[fpc-devel] On a port of Free Pascal to the IBM 370
XHajT03 at hajny.biz
Wed Jan 18 18:37:34 CET 2012
On Wed, January 18, 2012 17:32, Felipe Monteiro de Carvalho wrote:
> 2012/1/18 Tomas Hajny <XHajT03 at hajny.biz>:
>> As pointed out in my other e-mail, "everywhere necessary" implies either
>> "dear user, convert all your files from the original encoding before you
>> want programs created in FPC to touch them"
> Yes, no problem here. I assume there must be some program in this
> platform which can edit ASCII text and another one (or the same) to
> convert text files between encodings. If not, just use the new port to
> cross-compile such a program =)
I don't know the typical situation on S/370 machines nowadays, so the
following comment may not be valid. However: how likely would you be to
use some new program if any interchange of files between this program and
whatever other software used on your machine would require you to convert
these files back and forth manually all the time (considering that the
existing software may be the main reason for still using this kind of
platform at all)?
>> or "dear programmer targetting
>> OS/370, make sure that your programs are limited in what RTL functions
>> use, or convert all locally stored files to ASCII and only use the RTL
>> functions for text processing on the converted copies". Otherwise even
>> stuff like line by line reading or field by field reading of the input
>> text file using standard RTL routines may not work as expected with the
>> current RTL.
> I don't see why. A text encoding is just a text encoding, of the
> hundreds of obsolete ones in existence, and the only sane way of
> handling text in cross-platform applications is Unicode.
My point is not about cross-platform applications here. My point is about
applications running on zOS / OS/370 / ... natively (whether these
applications should be cross-platform or not is the second step in my
> The RTL could ship with UTF-8 <-> EBCDIC convertor and define UTF-8 as
> the platform encoding. Detect which exact format the platform is using
> at runtime if necessary and convert everywhere necessary. This should
> cover all characters possibly imaginable and all control characters
> What could go wrong here? This is what Java does in all its platforms.
I don't know how it works for Java, but I know that it cannot work
transparently in current FPC RTL without making at least some changes in
the common parts (platform independent so-far). Most likely something
similar (i.e. changes to otherwise platform independent RTL parts)
happened to Java too when ported to S/370, or the run-time part design
included such kind of considerations from the beginning (which I
personally doubt ;-) ).
> As for WriteLn / ReadLn if one really wants to allow inputing directly
> control codes, one could either make them use UTF-8 and offer an
> alternative RawWriteLn / RawReadLn for raw input of control codes or
> leave them sending raw text and expose the routines to convert UTF-8
> <-> EBCDIC
The point is not about the programmer interested in inputting the control
codes directly (although that may be a valid scenario too if the
programmer wants to work the same way he is used to on the other
platforms), the point is about common parts of FPC RTL having e.g.

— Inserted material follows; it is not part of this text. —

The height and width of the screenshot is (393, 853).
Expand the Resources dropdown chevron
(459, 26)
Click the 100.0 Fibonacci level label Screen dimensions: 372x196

hard-coded #9 as the tab character (which in turn controls how fields in
text files may be separated from each other) or #10 as the line feed
character and that this stuff happens at some point during transition from
the generic "binary file I/O" to "text file processing" in common parts of
the standard FPC RTL (as it stands now).
BTW, even if one would consider e.g. translation from EBCDIC to UTF-8 in
FileReadFunc (modified from its current standard platform independent
implementation) because that is the place where generic files become to be
interpreted as textual content in our implementation of standard Pascal
RTL functions, it would fail in other routines in rtl/inc/text.inc due to
difference between length read from the original file stored in EBCDIC and
the size necessary in the text file buffer after the translation to
Again - I'm sure multiple solutions exist, but I cannot imagine how it
could work reasonably well without touching the common parts of the FPC
RTL at least a bit (but unfortunately at multiple places which may be hard
to find) except for a limited 'proof of concept' solution not meant to be
used in standard ways (obviously, limiting all text file I/O to files
encoded in ASCII or Unicode and not doing any console I/O if it cannot
support ASCII or Unicode directly may be perfectly acceptable in such
'proof of concept' mode).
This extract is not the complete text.